#### Task description
Lay out the listing below as a two-column CSV with the headers "text" and "location". Write one row for each entry, with each value in its own quoted field and any line breaks replaced by spaces.

Element and text location data:
▼

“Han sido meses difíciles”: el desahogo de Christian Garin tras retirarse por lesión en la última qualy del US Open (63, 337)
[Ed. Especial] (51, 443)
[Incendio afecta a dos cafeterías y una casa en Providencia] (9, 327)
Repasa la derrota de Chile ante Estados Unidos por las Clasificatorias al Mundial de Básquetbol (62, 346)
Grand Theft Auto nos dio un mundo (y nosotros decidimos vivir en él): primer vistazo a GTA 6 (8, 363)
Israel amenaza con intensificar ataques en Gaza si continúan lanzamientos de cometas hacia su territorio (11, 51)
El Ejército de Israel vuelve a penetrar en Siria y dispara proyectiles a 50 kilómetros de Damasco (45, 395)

▲

#### Complete output
text,location
"“Han sido meses difíciles”: el desahogo de Christian Garin tras retirarse por lesión en la última qualy del US Open","(63, 337)"
"[Ed. Especial]","(51, 443)"
"[Incendio afecta a dos cafeterías y una casa en Providencia]","(9, 327)"
"Repasa la derrota de Chile ante Estados Unidos por las Clasificatorias al Mundial de Básquetbol","(62, 346)"
"Grand Theft Auto nos dio un mundo (y nosotros decidimos vivir en él): primer vistazo a GTA 6","(8, 363)"
"Israel amenaza con intensificar ataques en Gaza si continúan lanzamientos de cometas hacia su territorio","(11, 51)"
"El Ejército de Israel vuelve a penetrar en Siria y dispara proyectiles a 50 kilómetros de Damasco","(45, 395)"